Russian Federation ‘doubts’ Dutch MH17 probe
Relatives of people killed on Malaysia Airlines Flight 17 said yesterday they have been told an official investigation has concluded the jet was destroyed by a Buk missile, but the Russian maker of the weapon says its own probe contradicts the Dutch findings.
Investigation showed that the missile exploded more than 20 meters from the plane’s port-side engine, while re-enactment proved that the port-side would not be damaged if the missile were fired from Snizhne, said Mikhail Malyshevsky, adviser to the general designer of Almaz-Antei.
The Boeing 777 was shot down on 17 July 2014 over an area of Ukraine controlled by Russia-backed rebels, who for several days refused to allow access to the sprawling crash site.

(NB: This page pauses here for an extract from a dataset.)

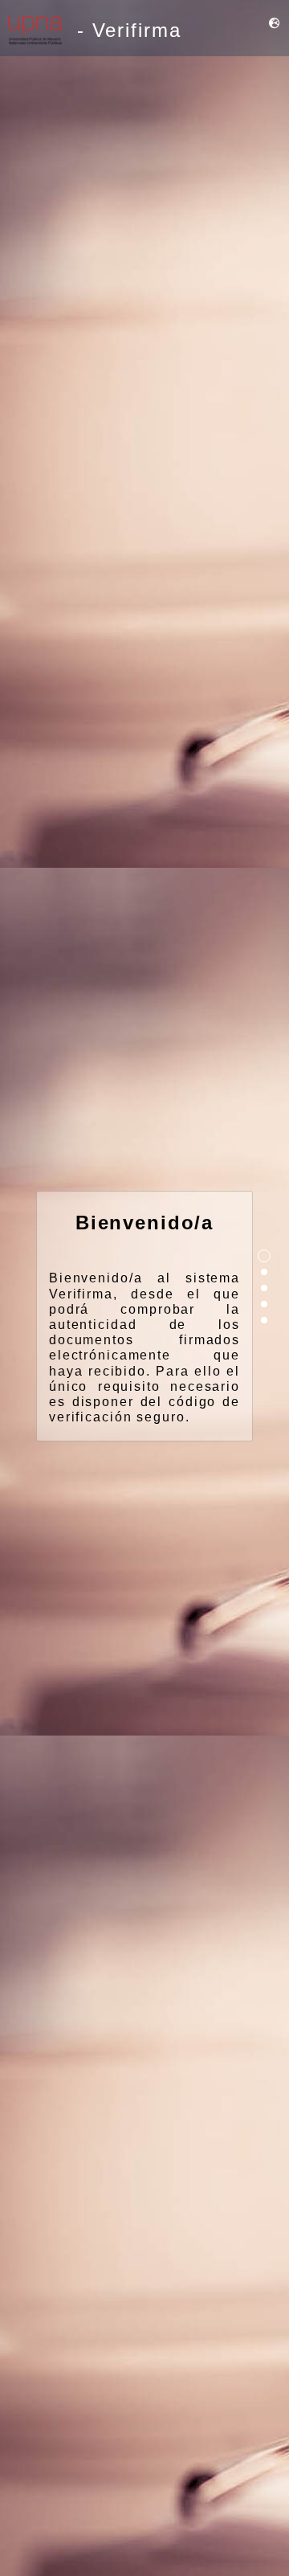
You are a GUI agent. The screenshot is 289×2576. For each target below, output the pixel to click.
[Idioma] (275, 24)
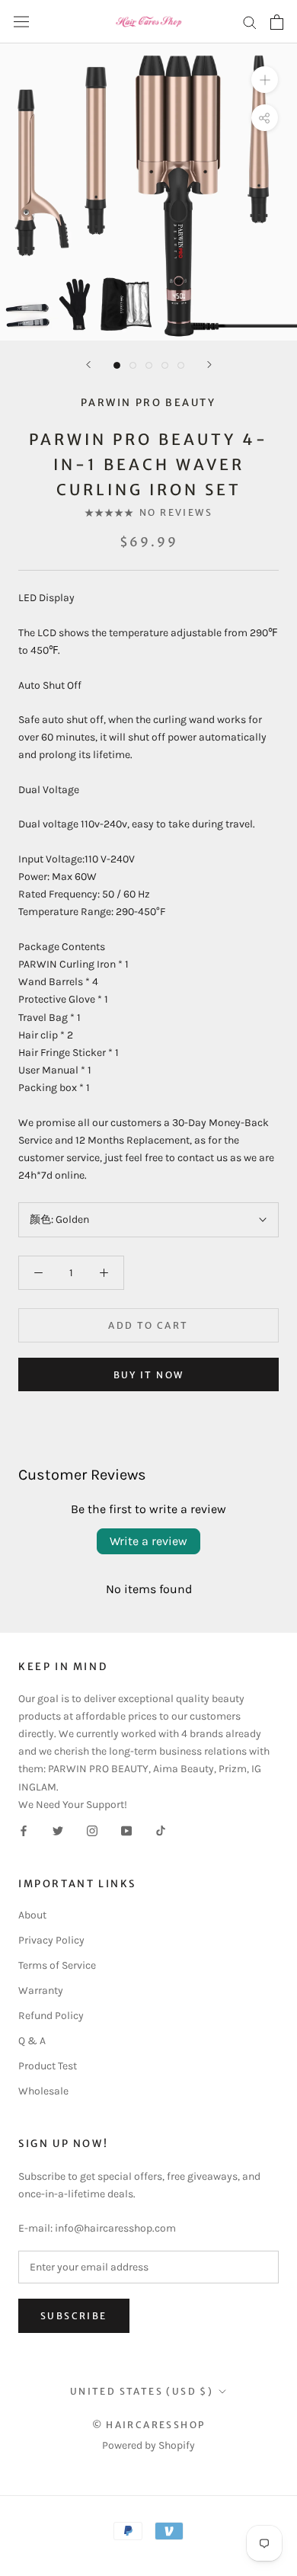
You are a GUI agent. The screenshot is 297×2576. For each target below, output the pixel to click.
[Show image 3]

According to the investigation, 160 commercial flights flew over the area where the Ukraine conflict was taking place on the day of the MH17 crash.
“As part of the (Joint Investigation Team), Malaysia remains single-minded in our pursuit of decisive action that will lead to prosecution of the trigger-happy criminals”, Transport Minister Liow Tiong Lai said. The aircraft was flying over rebel-controlled eastern Ukraine at the time of the incident.
Investigators also drew up a list of recommendations to prevent similar disasters in the future, criticising Ukraine for its decision to restrict rather than close airspace over a conflict zone.
Information from the first experiment, in which a missile was sacked at aluminum sheets mimicking an airliner’s fuselage, was presented to the Dutch investigators, but was not taken into account, Almaz-Antey chief Novikov said. The Dutch Safety Board’s tests, including analyses of metal and paint samples from missile fragments, conclusively debunk Russia’s claims about the missile.
He said the key findings presented to families were: “That it was a Buk missile, made in Russian Federation”.
The warhead was carried on a class of missile installed on the Russian-made Buk surface-to-air missile system.
Bishop told Seven Network television that a criminal investigation of the “atrocity” will continue.
In an appendix to its main report, the DSB said Russian Federation indicated that MH17 was downed by a missile that could have been fired from either the ground or an aeroplane.
“Flight MH17 crashed as a result of the detonation of a warhead outside the airplane”, Joustra said.
The Dutch Safety Board (DSB) said whatever happened to the plane happened quickly, leaving the passengers dazed or unconscious. Much of the reassembled wreckage was twisted and riddled with holes. On Tuesday it revealed the reconstructed front section of the plane at a hangar in the Gilze-Rijen airbase in southernNetherlands.
Russian Federation has vehemently disputed that theory, and it continued to do so yesterday with a competing presentation, saying that the missile must have been fired from Ukrainian-held territory, and that it was of a type that is no longer found in Russia’s arsenal. “That Ukraine should have closed the air space and that the passengers absolutely felt and knew nothing”.
“They showed us the fragments that were inside the plane”, Oehlers said, adding that in the room “it was so quiet, you could have heard a pin drop”.